_SUPPLIED TEXT:_
K. KANEPI/D. Kasatkina

6-4, 6-4

THE MODERATOR: Questions, please.

Q. Another great win. Another quarterfinal. How do you put this all into context, given everything that's happened for the last couple years?
KAIA KANEPI: I didn't expect that. I hope to qualify and keep going, see what happens with my tennis. Yeah, it's pretty amazing where I am now compared to where I was few months ago.

It's great.

Q. What were you doing 12 months ago? Like, if it was this time of last year, do you remember what you were doing in early September?
KAIA KANEPI: Probably walking with my dog or reading books (smiling). Figuring out what I want to do in my life.

Q. You say figuring out what you wanted to do. How close did you come to not returning to tennis?
KAIA KANEPI: Started playing tennis in January again, and I stopped in June last year.

Q. Were you thinking about not continuing with the career and retiring?
KAIA KANEPI: I wasn't sure, actually. I didn't set any time for myself what will I decide at the end. I just tried to live normal life and enjoy it and slowly figuring out.

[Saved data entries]
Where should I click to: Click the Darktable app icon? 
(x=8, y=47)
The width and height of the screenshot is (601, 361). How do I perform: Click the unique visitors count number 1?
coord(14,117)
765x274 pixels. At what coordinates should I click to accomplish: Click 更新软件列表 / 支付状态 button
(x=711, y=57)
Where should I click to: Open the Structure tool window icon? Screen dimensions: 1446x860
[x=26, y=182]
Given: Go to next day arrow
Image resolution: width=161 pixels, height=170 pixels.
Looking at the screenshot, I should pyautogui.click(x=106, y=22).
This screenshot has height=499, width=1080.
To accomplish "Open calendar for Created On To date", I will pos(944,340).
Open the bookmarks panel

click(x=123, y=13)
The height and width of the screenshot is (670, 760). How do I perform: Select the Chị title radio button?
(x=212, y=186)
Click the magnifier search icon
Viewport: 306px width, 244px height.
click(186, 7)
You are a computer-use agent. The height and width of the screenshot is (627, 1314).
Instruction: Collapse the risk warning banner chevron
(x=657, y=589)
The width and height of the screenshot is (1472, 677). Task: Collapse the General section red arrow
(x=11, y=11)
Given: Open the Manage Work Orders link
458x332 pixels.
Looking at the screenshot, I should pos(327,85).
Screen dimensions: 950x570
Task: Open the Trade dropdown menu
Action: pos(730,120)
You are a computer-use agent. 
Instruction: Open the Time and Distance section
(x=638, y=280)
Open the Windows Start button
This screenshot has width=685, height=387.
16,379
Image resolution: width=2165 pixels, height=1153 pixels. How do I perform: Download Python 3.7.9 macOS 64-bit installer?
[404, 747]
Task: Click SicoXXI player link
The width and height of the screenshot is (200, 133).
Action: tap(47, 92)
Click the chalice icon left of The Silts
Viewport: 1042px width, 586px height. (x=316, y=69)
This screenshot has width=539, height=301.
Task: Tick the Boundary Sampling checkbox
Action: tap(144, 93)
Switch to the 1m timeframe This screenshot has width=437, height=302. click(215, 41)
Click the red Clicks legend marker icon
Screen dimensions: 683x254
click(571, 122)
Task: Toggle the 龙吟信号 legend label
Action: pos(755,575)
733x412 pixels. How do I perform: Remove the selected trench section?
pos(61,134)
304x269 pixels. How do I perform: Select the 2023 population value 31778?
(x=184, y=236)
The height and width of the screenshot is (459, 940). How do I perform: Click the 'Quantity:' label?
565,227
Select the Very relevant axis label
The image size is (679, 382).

_GIVEN EXERCISE A:_ In the interview transcript, in what month did Kaia Kanepi start playing tennis again?
_GIVEN EXERCISE B:_ Reproduce the stretch of the interview transcript from "It's great." through "slowly figuring out.".
These records have no connection to the interview transcript.

_FINISHED ANSWER A:_ January

_FINISHED ANSWER B:_
It's great.

Q. What were you doing 12 months ago? Like, if it was this time of last year, do you remember what you were doing in early September?
KAIA KANEPI: Probably walking with my dog or reading books (smiling). Figuring out what I want to do in my life.

Q. You say figuring out what you wanted to do. How close did you come to not returning to tennis?
KAIA KANEPI: Started playing tennis in January again, and I stopped in June last year.

Q. Were you thinking about not continuing with the career and retiring?
KAIA KANEPI: I wasn't sure, actually. I didn't set any time for myself what will I decide at the end. I just tried to live normal life and enjoy it and slowly figuring out.